Much like in the previous Dadish games, the player controls Dadish on a mission to rescue his radish kids who have disappeared. This time, they got tricked into following a fake real-life pop-up ad that told them they had won a prize. The game consists of fifty levels across five worlds: Arbareto Thicket, Kokoso Cove, Toksa Park, Pinto Peak, and Eterna Internet. A few levels have you riding on Burgugular akin to Dadish 2. Dadish faces a variety of food-theme enemies, and the final boss is Cyber Durnak, the previous boss of Dadish and Dadish 2. Upon collecting all the stars, the player unlocks the ability to play as Panic the Possum.

Game reviews
| Reviewer | Rating |
|---|---|
| Metacritic | 8/10 |

== Dadish Collection ==
Dadish Collection is the sixth installment in the series.

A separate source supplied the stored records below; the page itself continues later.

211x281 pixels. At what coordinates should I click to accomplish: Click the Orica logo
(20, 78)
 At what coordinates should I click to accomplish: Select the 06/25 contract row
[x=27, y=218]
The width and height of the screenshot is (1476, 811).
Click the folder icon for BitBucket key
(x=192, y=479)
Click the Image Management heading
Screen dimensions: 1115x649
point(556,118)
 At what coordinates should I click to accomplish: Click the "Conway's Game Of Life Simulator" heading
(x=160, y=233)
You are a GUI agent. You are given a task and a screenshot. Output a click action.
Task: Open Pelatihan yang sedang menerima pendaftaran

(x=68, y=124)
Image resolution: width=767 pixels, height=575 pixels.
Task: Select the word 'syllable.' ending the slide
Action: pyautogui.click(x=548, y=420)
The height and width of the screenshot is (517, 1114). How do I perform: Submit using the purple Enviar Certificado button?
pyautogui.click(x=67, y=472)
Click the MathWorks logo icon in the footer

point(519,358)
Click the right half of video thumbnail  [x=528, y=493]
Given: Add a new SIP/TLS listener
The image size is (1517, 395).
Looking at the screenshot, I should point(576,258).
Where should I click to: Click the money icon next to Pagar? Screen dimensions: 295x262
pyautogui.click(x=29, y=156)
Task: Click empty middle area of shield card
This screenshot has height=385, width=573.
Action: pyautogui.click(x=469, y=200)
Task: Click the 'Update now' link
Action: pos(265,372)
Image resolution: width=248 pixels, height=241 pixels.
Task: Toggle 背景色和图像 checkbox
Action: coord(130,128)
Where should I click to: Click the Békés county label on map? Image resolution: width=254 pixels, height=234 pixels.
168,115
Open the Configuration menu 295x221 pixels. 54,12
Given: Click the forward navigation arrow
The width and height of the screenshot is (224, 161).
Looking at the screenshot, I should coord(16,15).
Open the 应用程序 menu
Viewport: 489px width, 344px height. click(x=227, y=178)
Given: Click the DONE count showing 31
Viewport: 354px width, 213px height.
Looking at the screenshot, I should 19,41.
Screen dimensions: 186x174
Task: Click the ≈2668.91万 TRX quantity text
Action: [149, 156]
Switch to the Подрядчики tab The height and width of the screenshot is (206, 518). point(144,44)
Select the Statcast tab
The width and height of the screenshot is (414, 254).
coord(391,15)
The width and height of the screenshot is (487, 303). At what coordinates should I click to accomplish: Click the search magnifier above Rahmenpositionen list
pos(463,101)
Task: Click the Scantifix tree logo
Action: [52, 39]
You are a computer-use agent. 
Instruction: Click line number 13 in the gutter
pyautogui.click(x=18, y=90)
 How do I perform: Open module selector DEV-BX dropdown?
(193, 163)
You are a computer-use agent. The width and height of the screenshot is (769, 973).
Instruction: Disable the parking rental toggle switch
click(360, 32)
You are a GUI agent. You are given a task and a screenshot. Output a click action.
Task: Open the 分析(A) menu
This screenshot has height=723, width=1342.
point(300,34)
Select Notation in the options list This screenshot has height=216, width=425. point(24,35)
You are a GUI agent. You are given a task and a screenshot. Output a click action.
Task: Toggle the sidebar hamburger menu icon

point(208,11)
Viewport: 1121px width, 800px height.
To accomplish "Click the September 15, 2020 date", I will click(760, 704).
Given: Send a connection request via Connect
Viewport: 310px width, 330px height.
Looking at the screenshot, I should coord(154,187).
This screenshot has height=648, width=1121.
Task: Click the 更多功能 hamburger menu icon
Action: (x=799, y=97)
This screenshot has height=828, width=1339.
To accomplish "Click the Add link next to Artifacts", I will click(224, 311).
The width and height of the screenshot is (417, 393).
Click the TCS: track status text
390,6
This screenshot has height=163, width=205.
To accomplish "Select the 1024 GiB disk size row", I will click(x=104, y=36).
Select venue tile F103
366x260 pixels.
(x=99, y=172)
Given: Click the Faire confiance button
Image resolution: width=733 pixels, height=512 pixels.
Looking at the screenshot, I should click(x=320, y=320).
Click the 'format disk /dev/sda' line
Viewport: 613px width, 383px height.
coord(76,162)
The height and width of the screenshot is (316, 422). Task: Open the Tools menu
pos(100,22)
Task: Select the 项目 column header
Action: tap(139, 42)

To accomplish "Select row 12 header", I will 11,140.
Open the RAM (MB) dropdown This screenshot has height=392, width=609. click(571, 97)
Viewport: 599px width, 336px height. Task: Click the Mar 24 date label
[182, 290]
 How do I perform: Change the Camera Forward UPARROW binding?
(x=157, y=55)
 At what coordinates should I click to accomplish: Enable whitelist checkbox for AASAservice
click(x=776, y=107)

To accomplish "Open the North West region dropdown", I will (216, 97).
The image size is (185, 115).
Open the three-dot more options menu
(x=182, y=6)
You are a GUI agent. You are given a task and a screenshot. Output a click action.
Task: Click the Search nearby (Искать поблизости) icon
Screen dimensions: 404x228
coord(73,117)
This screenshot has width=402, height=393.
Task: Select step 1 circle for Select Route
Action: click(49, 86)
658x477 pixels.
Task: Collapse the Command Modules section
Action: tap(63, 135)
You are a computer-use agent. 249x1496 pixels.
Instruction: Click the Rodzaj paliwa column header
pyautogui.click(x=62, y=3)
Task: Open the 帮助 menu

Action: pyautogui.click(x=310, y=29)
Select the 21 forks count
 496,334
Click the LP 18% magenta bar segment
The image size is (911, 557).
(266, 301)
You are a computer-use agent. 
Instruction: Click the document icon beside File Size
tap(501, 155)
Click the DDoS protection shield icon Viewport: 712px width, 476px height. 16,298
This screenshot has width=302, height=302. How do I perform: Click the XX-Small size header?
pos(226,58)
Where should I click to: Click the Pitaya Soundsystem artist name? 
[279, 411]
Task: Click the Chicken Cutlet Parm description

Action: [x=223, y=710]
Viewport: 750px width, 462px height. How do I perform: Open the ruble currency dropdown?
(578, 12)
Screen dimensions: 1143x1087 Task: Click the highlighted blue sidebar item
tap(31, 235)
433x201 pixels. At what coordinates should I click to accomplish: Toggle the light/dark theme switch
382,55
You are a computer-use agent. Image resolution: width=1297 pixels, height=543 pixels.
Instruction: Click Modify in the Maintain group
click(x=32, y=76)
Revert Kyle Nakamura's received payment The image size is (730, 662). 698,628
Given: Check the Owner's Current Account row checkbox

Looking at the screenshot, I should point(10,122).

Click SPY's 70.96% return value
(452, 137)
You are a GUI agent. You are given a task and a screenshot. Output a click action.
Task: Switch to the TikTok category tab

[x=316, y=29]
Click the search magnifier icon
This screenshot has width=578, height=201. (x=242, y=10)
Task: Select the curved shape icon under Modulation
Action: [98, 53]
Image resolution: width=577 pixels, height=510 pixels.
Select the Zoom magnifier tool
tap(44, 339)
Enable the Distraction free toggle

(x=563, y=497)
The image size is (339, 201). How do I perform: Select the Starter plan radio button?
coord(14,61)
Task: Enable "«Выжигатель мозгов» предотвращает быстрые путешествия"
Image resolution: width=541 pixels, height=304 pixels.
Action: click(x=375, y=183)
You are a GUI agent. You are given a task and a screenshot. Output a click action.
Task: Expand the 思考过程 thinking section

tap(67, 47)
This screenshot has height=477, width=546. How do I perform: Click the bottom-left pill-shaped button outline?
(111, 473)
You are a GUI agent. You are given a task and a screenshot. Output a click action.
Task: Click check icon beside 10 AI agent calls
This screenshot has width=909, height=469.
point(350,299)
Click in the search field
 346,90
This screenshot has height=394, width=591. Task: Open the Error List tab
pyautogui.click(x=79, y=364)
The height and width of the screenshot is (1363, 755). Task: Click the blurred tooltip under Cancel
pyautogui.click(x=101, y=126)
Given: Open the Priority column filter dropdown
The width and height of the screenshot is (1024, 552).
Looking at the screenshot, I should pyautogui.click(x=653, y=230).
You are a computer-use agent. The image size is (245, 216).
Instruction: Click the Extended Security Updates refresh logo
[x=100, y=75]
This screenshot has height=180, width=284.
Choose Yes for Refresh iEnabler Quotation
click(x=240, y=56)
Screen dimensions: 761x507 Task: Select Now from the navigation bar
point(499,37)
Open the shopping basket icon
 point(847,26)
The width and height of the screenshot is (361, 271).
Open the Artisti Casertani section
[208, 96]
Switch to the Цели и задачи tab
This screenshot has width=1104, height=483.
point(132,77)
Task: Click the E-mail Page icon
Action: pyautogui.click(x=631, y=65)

Its initial release was on August 15, 2024, for Microsoft Windows, Nintendo Switch, iOS, and Android. Dadish Collection is a collection of Dadish, Dadish 2, and Dadish 3, combining all three games in one.

== Dadish 4 ==
Dadish 4 is the seventh installment of the series. Its initial release was on December 18, 2025, for Android, iOS, Microsoft Windows, and on Nintendo Switch. You play as Dadish's son, DJ on a mission to save Dadish, who's been kidnapped by the Homeowner's Association Eventually, Momato joins the attack against the HOA, rideable just like in Dadish 3. Burgugular levels also make a comeback, although this time he has a jetpack. The game consists of fifty levels across five worlds: Disfalanta Ruins, Ferrubejo Yard, Korodita Factory, Senfina Sky, and Brulado Pit. The final boss is Duke Curry, the president of the Homeowner's Association. Upon collecting all the stars, the player unlocks the ability to play as Dadish.

== DIY Dadish ==
DIY Dadish is the eighth and most recent game in the Franchise. It lets users create and share their own levels. It released on September 3rd for iOS and Android, with the Steam and Nintendo Switch versions coming later this month.